Chair at the Table

Chair at the Table

If you’ve been around the arts for a while, you know that it’s a world managed by gatekeepers. Actors know this from trying to impress and agent to a casting director to a director or producer to get a small role – just to have a foot in the door, a chair at the table.

Writers know this well trod path to the gate – the agent or the editor – who sends you back, “no, not you!” to the starting line. So too for playwrights and screenwriter, for artists and dancers and anyone who has a gift and wants to share it.

And maybe you pass the gate and your art sees publication, performance, applause. Then we have the gatekeeper, the critic, who evaluates and dissects.

And all of it is nothing but opinion. Someone’s opinion about your art at this particular time and place.

All artists feel they must participate in this – to get recognition and applause and approval or validation. Because “that’s just how it is.” This is the game we chose to play.

For too many years I’ve been under the illusion that the world of art, theatre, film–any endeavor of heart and soul–operates like that childhood game of humiliation, “musical chairs.” That’s where a group of kids circle a set of chairs hoping to get a seat before the music stops.

The catch is that there is one less seat than the number of children. And that’s the way the art word tends to be these days as theatres close and the remaining theatres rely on the tried and true plays and playwrights – or divert their resources into other offerings that seem to be more lucrative.

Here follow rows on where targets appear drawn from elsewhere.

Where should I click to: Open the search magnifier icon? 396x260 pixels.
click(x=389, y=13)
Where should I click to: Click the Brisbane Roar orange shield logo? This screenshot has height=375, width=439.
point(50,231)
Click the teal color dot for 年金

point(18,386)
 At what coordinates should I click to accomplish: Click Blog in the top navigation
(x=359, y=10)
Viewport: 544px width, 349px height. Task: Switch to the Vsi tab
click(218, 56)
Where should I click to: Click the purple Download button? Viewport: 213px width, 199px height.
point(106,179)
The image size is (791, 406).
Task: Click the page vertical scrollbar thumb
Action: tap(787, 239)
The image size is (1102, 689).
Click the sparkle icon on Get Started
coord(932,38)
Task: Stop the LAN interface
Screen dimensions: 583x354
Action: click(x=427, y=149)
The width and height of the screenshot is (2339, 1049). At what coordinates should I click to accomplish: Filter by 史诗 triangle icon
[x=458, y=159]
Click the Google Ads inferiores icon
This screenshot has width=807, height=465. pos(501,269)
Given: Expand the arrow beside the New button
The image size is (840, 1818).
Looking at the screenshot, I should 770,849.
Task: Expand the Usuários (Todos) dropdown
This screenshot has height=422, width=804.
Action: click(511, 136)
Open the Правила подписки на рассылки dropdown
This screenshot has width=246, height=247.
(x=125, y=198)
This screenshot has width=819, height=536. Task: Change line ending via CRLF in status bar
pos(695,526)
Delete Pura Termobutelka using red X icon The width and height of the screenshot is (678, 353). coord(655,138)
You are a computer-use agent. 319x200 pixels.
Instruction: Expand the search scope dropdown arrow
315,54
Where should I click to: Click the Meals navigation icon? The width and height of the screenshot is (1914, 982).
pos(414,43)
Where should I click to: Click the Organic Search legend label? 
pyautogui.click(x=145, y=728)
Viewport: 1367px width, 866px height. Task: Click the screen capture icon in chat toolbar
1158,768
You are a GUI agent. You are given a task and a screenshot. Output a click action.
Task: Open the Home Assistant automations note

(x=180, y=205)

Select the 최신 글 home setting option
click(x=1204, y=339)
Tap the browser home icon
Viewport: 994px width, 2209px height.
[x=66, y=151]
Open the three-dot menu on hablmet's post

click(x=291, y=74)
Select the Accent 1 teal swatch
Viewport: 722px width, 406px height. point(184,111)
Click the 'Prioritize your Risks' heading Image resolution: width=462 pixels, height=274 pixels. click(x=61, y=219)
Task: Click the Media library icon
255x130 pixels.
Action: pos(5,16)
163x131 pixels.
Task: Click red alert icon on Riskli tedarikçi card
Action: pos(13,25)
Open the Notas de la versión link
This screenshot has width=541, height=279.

Meanwhile another round of musical chairs begins. Each round of the game, one chair gets eliminated, so there is always less. Some child will always be left standing alone.

Round and round vying for the limited open seating and each time there’s one less space. If you’re lucky enough to nab a chair, someone else must lose.

This is a game that teaches scarcity. When art should be bountiful. This is a game that teaches a “do anything” to get an open chair attitude (drag your feet, put your hand on a chair so you can pull the chair towards you when the music stops, push and shove to get that open seat). And maybe by design, it teaches embarrassment and mortification for the ones left out.

I’ve come around to this belief: There is room for everyone at the table when we all work together to make the table bigger. And we should always strive to make the table bigger in some way.
That open chair is yours, so never be afraid to pull it up, sit down and participate.